What makes the perfect winter walk? Here are a few suggestions from us…


For me a truly memorable  cold-weather walk is one where you get up onto the tops and feel apart from the world below. A temperature inversion always helps – bursting through the fog to and yourself walking above clouds is an experience that is more than worth the effort of an early start. Aim for the loftier summits, for curvaceous rolling ranges rather than spiky ridges, somewhere you can get high and stay high. Once you’re up on the tops, the sight of all those white hills thickly smothered with fondant feels like an invitation – to stomp ever onwards, to skip and dance and celebrate the fact that you’re party to a secret.  There’s a winter wonderland up here, and you’re one of the lucky ones who know how to find and it.

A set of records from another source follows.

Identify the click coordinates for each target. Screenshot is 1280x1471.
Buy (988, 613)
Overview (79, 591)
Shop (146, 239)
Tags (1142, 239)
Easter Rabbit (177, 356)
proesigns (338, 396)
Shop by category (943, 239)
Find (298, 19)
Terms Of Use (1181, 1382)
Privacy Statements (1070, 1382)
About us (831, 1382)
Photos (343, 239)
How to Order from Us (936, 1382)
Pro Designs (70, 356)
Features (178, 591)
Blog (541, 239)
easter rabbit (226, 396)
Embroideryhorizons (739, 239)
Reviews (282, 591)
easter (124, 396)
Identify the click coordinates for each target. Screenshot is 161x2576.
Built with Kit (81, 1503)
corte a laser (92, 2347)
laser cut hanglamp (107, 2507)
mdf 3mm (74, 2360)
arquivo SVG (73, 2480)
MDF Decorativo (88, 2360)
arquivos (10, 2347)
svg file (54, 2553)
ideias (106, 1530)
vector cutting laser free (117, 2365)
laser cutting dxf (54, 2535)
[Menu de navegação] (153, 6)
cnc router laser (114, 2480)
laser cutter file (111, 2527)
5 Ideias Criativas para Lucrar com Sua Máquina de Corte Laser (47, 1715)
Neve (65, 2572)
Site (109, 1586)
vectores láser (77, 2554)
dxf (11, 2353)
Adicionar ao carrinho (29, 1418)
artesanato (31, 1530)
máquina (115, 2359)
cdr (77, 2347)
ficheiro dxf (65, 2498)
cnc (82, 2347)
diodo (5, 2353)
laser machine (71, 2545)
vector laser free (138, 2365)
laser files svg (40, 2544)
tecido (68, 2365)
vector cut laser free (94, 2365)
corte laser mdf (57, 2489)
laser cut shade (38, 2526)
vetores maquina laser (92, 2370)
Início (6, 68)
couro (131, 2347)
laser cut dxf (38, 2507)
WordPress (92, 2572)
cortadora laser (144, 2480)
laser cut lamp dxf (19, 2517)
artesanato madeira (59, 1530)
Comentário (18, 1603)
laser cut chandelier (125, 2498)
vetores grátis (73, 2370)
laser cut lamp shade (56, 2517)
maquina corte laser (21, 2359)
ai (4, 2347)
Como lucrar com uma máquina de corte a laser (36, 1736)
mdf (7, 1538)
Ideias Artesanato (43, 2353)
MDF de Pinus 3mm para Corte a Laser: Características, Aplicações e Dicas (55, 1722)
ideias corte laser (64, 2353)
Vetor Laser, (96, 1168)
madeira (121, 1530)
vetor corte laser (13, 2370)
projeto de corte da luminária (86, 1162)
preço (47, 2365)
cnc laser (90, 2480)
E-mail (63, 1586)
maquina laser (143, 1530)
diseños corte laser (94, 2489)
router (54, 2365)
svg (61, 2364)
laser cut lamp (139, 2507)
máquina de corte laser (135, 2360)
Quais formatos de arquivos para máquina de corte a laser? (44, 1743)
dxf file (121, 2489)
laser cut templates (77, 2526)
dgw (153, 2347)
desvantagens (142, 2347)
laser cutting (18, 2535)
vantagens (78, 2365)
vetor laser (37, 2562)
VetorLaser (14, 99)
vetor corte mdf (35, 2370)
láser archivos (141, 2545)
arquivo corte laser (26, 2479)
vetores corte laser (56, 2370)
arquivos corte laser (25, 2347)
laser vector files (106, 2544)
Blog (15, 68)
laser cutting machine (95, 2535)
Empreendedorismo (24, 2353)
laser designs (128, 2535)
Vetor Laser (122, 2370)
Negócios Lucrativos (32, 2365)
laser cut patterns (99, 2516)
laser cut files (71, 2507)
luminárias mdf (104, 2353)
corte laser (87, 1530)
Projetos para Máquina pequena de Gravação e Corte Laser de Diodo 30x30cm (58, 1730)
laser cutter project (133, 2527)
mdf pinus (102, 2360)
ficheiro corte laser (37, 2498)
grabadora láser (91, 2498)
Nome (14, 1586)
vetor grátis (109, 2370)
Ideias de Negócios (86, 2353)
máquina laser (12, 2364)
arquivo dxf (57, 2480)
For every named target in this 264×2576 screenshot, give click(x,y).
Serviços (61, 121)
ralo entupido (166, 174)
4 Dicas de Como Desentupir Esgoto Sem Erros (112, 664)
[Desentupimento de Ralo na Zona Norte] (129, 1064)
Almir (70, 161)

Emily Rodway, Editor of The Great Outdoors

The mountain that has everything

winter walks
Where: Craig Meagaidh, Central Highlands
Chosen by: Chris Townsend
Creag Meagaidh, that huge, complex mountain in the heart of the Highlands, is at its best in winter conditions. Starting at the Aberarder car park on the A86, my favourite walk takes in the best of the mountain, starting with the path through wonderful regenerating forest in lower Coire Ardair. Above, snow-clad slopes rise to rolling ridges. As the last trees are left behind and the corrie curves to the west you have the first sight of still distant cliffs. These grow in stature as you walk towards them, towering above the dark waters of Lochan a’ Choire.
A major winter climbing venue, they are some of the biggest in Scotland. For walkers the ascent lies up a wide gully that leads to a notch in the mountain called the Window.  The exciting climb to this and then onto the Creag Meagaidh plateau is steep enough to require an ice axe and, if at all icy, crampons. Look back down from near the top of the Window and the lochan is suddenly far below and you realise there’s a long way to slide if you slip. Doing this route in reverse I once turned back here as a member of our party didn’t have crampons and the snow was rock-hard.
Once the terrain eases the world changes. Gone is the closed-in feeling of the corrie. Now the landscape is vast, stretching out to far-off hills.  The summit of Creag Meagaidh is still over a kilometre away across featureless terrain where good navigation skills are required in poor visibility. From the summit, head for the top of the Coire Ardair cliffs and follow their edge – not too close, big cornices form here – round to the minor top of Sron a’ Choire from where a descent can be made down open slopes to a bridge over the Allt Coire Ardair and the start.

An unforgettable outlook

winter walks
Where: Craig Cerrig-gleisiad, Brecon Beacons
Chosen by: Will Renwick
It doesn’t take long for the roaring of the A470 to be left behind and replaced by the noise of the brooks converging after their fall from the great wall of the Brecon Beacons. You would think that man, in want of red sandstone, created the wrapping cliff of Craig Cerrig-gleisiad, but it’s all natural; the mountainside was in fact scooped away by an Ice Age glacier.
It’s north-facing: dark and always cold; cold enough, in fact, to act as the most southerly outpost in the UK for a rare arctic plant, the purple saxifrage – not seen again before the Alps. There’s a similar cliff that can be discovered by following the track that bends around to the west. This is the smaller, narrower Craig Cwm-du. A stream is squeezed between it, one that usually cascades, but on a cold winter day it will likely be paused, the Brecon water thrown into jagged icicles.
On top of Fan Frynych the source of the stream can be found, a collection of forever frozen ponds mirroring the rest of the Brecon Beacons features: maybe in the west the cresting wave of the Black Mountain, or better still the twin peaks of Corn Du and Pen y Fan to the east. Their bright white tops can draw you along this perfect viewing platform towards them, only until the platform runs out at the dizzying edge of Craig Cerrig-gleisiad.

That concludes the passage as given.